Изменить стиль страницы

Затем на мгновение я замираю, изучая заготовку, но она ничем не отличается от тех, что я видел до нее, от тех, что я увижу после нее. И все же она совершенно другая.

Мгновение спустя я уже кладу заготовку обратно на ленту и наблюдаю, как механическая клешня появляется в проеме и хватает ее.

Ритм конвейера восстановлен.

Но даже сейчас я не могу забыть то, что заполняло пустоту на месте отсутствовавшей заготовки. Страх. Паника. Беспорядок. Надзиратели, мечущиеся как сумасшедшие, пытаясь умиротворить машину, восстановить ее сердечный ритм.

Но только какое-то время спустя я понял, что именно это и было написано на металле конвейерной ленты.

Мой сон, такой же ритмичный, как волнообразный гул фабрики, из которого состоял весь мой мир, был прерван посторонним звуком — посторонним, потому что источником его была не машина, не сталь и не страдание.

Я открыл глаза, не пошевельнув головой, и стал смотреть на детали машины, которые вращались и двигались на стенах фабрики, обеспечивая равномерность процесса производства. За скрежетом шестеренок я различил звук — тот самый звук, что разбудил меня. Мягкий, влажный — звук органического происхождения.

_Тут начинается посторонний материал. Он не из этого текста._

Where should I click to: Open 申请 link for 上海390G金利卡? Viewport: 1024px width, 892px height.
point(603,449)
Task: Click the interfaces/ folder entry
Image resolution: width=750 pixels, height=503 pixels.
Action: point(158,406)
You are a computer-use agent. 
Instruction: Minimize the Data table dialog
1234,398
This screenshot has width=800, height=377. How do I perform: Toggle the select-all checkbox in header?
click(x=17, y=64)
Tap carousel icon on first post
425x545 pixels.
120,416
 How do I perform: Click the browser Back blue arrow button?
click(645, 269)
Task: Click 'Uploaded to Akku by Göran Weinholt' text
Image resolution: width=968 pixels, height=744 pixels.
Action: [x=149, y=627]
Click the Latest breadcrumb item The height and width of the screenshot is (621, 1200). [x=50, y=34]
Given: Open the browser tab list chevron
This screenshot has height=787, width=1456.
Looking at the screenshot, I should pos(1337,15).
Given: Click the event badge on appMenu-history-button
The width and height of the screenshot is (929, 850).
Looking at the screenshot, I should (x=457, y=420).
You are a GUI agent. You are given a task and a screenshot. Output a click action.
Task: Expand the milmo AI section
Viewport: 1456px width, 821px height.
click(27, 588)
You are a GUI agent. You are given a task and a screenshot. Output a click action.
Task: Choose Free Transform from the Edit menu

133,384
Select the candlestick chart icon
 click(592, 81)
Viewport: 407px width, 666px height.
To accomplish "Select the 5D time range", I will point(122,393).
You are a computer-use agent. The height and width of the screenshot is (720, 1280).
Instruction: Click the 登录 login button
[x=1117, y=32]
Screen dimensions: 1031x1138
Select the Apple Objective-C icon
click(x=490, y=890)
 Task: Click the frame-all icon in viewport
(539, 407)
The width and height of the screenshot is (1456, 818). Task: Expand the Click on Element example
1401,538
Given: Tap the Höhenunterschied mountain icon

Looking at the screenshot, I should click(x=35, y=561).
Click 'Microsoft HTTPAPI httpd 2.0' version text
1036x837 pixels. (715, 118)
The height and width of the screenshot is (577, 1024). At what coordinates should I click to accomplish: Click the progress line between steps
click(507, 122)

Я непроизвольно поджал губы и подумал о течи из лопнувших труб пневмосистемы. Я подумал об изложнице, с которой на бетонный пол, словно ядовитое молоко из материнской груди, капает зеленоватый конденсат. Я перебрал все простейшие объяснения существованию этого звука, не желая признавать очевидное — этот звук был для меня совершенно новым и незнакомым.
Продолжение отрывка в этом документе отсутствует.